### Task goal
Rewrite the records as a JSON list of strings, one string per line, leaving out blank lines. Start at the line containing "Task: Go to Emails in sidebar" and stop after the line containing "(x=70, y=187)".

### Data excerpts
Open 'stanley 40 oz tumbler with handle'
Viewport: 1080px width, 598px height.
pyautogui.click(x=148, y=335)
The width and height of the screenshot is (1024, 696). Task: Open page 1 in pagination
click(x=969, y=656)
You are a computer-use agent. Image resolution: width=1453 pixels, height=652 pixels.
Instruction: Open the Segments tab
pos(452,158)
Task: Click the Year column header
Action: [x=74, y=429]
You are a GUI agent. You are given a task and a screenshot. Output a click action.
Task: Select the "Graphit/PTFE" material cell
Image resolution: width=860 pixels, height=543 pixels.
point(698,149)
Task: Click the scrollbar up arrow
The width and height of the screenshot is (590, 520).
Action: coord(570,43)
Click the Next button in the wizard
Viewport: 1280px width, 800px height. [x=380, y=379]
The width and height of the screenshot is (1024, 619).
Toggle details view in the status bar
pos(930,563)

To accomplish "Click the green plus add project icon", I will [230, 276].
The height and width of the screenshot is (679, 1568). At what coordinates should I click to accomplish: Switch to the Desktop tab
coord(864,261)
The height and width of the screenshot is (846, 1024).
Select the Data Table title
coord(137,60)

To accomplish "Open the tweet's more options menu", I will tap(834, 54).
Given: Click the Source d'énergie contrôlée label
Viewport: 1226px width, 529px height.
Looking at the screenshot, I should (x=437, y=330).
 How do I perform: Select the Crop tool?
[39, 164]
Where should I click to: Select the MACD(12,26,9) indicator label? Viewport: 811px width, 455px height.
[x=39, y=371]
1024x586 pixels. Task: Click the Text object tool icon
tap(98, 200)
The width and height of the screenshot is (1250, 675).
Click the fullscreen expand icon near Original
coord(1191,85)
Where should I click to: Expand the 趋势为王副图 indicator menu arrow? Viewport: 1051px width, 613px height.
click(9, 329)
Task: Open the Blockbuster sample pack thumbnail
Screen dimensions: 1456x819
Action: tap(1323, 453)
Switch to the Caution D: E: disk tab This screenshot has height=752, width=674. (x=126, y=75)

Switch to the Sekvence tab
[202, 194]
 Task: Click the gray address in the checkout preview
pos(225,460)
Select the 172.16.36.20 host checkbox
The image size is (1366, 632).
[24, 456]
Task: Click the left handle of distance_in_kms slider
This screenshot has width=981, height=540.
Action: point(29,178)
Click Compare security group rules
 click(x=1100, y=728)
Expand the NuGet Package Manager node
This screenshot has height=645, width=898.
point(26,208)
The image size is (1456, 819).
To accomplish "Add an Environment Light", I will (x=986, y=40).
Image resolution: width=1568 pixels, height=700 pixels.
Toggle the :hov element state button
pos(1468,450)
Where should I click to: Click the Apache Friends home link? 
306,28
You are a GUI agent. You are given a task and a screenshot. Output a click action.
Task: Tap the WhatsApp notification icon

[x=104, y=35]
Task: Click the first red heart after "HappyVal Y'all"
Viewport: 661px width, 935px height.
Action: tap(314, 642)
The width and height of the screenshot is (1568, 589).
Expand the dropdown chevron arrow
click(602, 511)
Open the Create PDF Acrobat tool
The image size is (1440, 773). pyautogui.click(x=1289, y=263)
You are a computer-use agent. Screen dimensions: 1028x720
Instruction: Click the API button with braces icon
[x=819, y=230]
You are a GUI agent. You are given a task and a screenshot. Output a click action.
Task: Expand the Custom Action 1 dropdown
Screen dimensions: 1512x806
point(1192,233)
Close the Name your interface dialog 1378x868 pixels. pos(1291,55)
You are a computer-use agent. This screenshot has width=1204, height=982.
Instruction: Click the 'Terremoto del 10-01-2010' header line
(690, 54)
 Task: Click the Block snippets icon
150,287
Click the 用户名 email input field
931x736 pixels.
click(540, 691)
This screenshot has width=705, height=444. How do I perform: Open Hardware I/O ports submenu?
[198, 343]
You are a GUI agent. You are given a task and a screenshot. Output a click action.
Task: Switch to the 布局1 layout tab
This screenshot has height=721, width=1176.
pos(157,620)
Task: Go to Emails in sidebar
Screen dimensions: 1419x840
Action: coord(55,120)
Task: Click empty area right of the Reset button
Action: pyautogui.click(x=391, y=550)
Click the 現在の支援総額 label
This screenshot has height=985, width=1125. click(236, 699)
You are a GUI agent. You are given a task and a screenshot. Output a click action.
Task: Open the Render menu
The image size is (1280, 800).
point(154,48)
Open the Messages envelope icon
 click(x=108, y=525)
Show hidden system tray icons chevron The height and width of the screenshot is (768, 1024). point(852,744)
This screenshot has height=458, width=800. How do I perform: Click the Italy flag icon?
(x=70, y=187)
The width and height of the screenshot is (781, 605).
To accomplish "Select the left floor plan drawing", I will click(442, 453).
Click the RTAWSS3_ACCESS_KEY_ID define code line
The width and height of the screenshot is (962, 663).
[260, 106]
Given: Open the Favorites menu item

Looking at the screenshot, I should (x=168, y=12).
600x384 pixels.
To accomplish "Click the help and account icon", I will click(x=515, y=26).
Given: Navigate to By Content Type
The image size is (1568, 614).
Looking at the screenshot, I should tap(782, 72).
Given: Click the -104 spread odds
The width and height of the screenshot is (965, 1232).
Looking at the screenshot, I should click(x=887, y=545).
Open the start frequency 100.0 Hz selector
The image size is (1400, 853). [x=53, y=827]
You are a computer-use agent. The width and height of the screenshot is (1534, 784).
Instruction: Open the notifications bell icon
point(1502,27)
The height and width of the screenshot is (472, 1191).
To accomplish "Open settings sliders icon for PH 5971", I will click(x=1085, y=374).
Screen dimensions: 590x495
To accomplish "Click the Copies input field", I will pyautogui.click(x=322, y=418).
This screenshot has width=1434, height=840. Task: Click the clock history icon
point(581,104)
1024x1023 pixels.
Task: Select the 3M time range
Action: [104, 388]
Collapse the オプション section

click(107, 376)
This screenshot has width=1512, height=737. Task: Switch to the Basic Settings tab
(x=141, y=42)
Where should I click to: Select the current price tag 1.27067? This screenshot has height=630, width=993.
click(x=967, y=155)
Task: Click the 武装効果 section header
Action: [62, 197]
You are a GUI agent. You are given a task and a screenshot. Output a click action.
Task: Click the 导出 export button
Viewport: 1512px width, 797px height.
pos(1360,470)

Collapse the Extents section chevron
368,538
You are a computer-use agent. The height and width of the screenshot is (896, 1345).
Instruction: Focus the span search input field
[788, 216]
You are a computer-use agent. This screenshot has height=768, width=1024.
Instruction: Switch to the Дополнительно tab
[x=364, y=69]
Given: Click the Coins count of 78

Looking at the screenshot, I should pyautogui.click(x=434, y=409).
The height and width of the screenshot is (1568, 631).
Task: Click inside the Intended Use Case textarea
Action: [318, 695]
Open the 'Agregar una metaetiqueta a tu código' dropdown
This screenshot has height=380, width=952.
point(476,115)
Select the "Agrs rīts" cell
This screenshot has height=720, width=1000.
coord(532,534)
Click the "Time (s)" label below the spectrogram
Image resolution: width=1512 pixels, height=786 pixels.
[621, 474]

### Final answer
[
  "Task: Go to Emails in sidebar",
  "Screen dimensions: 1419x840",
  "Action: coord(55,120)",
  "Task: Click empty area right of the Reset button",
  "Action: pyautogui.click(x=391, y=550)",
  "Click the 現在の支援総額 label",
  "This screenshot has height=985, width=1125. click(236, 699)",
  "You are a GUI agent. You are given a task and a screenshot. Output a click action.",
  "Task: Open the Render menu",
  "The image size is (1280, 800).",
  "point(154,48)",
  "Open the Messages envelope icon",
  " click(x=108, y=525)",
  "Show hidden system tray icons chevron The height and width of the screenshot is (768, 1024). point(852,744)",
  "This screenshot has height=458, width=800. How do I perform: Click the Italy flag icon?",
  "(x=70, y=187)"
]